Ernia: Dovrebbero farla tutti i giovani un’esperienza all’estero.
Riccardo: Ma a proposito di giovani, qualche tempo fa parlavo con Madame e si diceva che mentre nel mondo del rap e della trap ci sono tantissime superstar tra i 18 e i 27-28 anni, nel pop è più probabile che si sfondi a 30 anni. Non so, è una cosa che mi pesa, questa, a volte mi fa sentire rappresentante di una musica un po’ vecchia.
Ernia: Ma Riccardo, in realtà dovresti essere felice di questa cosa! Da voi si sfonderà più tardi, ma dopo durate di più, andate avanti, mentre a noi a una certa ci dicono «basta, sei vecchio, non ti voglio più sentire». Tra l’altro ti smentisco: adesso c’è Ariete, che sta un po’ a metà tra rap e pop e ha 18 anni.
Riccardo: Ah, lei l’avevo vista a X Factor, aveva fatto Irene, un nostro pezzo.

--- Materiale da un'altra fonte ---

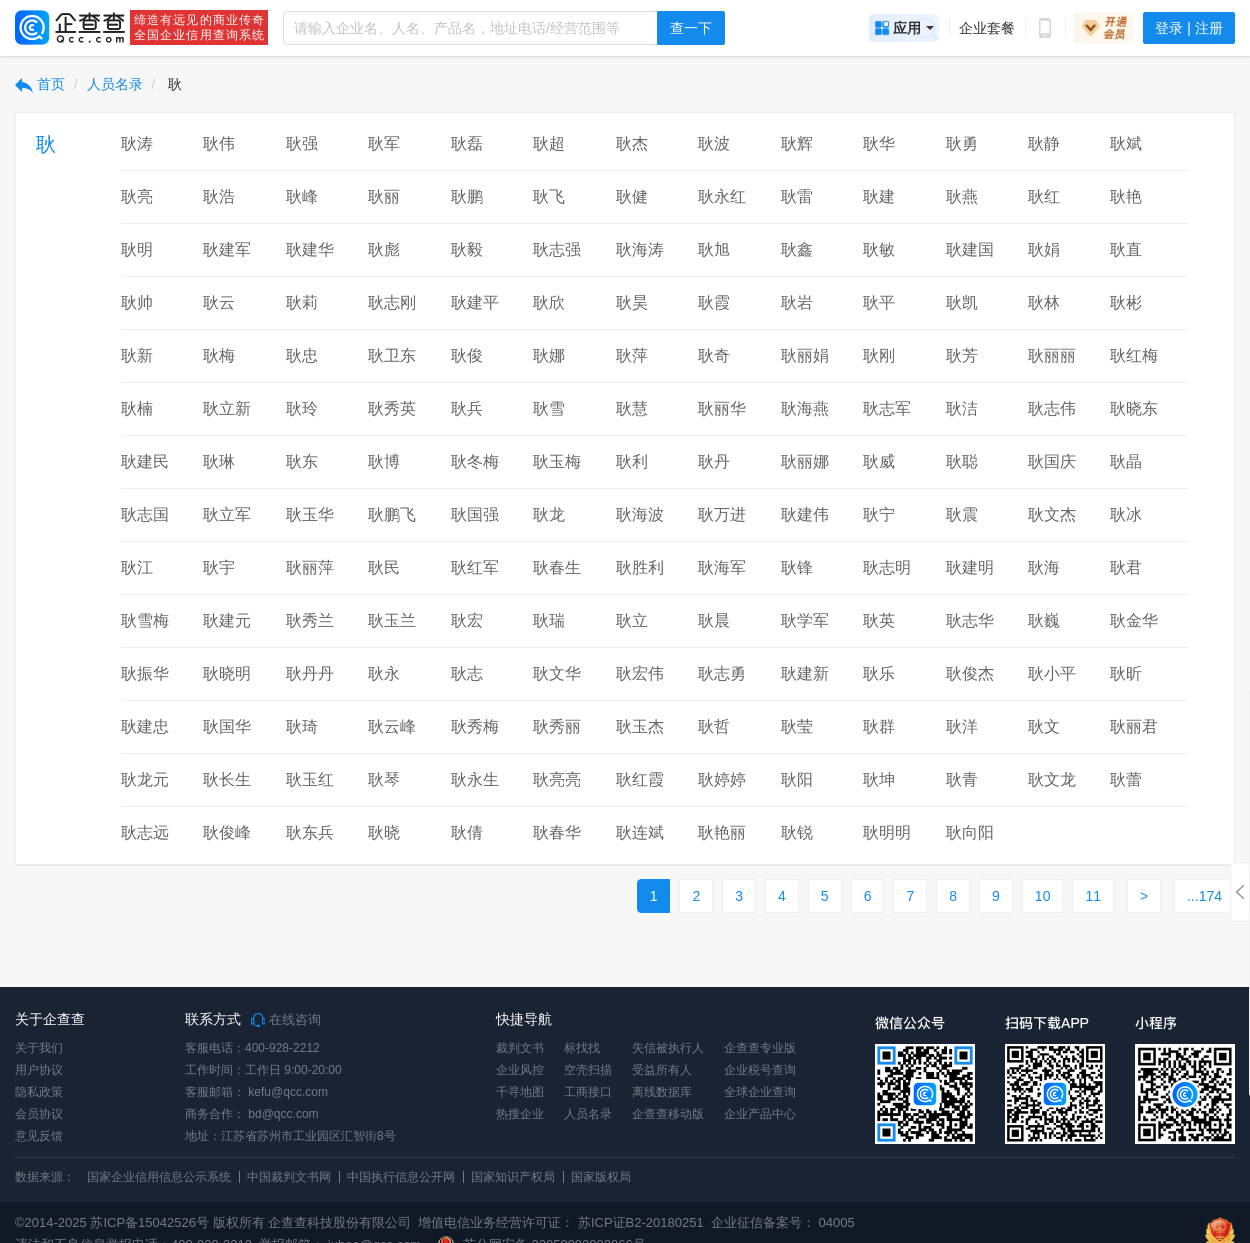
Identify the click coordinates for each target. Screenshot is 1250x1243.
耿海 (1044, 567)
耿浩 (219, 196)
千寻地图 (520, 1092)
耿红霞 (640, 779)
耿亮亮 (557, 779)
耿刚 (879, 355)
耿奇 (714, 355)
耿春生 (557, 567)
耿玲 (302, 408)
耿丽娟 (805, 355)
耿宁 (879, 514)
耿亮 (137, 196)
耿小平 (1052, 673)
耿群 (879, 726)
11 (1093, 896)
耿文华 (557, 673)
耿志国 (145, 514)
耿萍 (632, 355)
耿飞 (549, 196)
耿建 (879, 196)
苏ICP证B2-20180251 (641, 1222)
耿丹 (714, 461)
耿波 (714, 143)
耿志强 (557, 249)
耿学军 (805, 620)
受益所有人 (662, 1070)
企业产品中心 (760, 1114)
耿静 (1044, 143)
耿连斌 (640, 832)
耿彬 (1126, 302)
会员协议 (39, 1114)
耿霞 (714, 302)
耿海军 (722, 567)
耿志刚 (392, 302)
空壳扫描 (588, 1070)
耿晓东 (1134, 408)
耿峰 (302, 196)
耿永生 (475, 779)
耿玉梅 (557, 461)
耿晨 (714, 620)
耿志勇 (722, 673)
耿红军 (475, 567)
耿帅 (137, 302)
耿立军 (227, 514)
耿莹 (797, 726)
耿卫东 (392, 355)
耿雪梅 (145, 620)
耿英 (879, 620)
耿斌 (1126, 143)
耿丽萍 (310, 567)
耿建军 (227, 249)
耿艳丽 (722, 832)
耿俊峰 (227, 832)
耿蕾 (1126, 779)
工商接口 (588, 1092)
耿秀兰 (310, 620)
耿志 (467, 673)
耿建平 (475, 302)
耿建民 (145, 461)
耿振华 (145, 673)
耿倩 (467, 832)
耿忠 (302, 355)
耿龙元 (145, 779)
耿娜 (549, 355)
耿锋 (797, 567)
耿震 (962, 514)
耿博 (384, 461)
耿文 (1044, 726)
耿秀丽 (557, 726)
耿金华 (1134, 620)
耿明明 (887, 832)
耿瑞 (549, 620)
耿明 (137, 249)
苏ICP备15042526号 (149, 1222)
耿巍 (1044, 620)
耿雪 (549, 408)
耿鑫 (797, 249)
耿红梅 (1134, 355)
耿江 (137, 567)
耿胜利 (640, 567)
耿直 (1126, 249)
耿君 (1126, 567)
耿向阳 (970, 832)
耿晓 (384, 832)
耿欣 (549, 302)
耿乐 (879, 673)
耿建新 (805, 673)
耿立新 (227, 408)
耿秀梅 (475, 726)
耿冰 (1126, 514)
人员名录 (115, 84)
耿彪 (384, 249)
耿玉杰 (640, 726)
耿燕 (962, 196)
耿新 (137, 355)
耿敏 (879, 249)
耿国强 (475, 514)
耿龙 (549, 514)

Si capisce che viene più dal rap, ma mi è sempre piaciuta, è bello se fa un po’ di crossover. Ma per ora è un’eccezione, ne vorrei di più di Ariete nel mercato discografico italiano. Anche perché di donne se ne vedono talmente poche, sarebbe bello se ce ne fossero di più. E questo al di là di ogni politicamente corretto.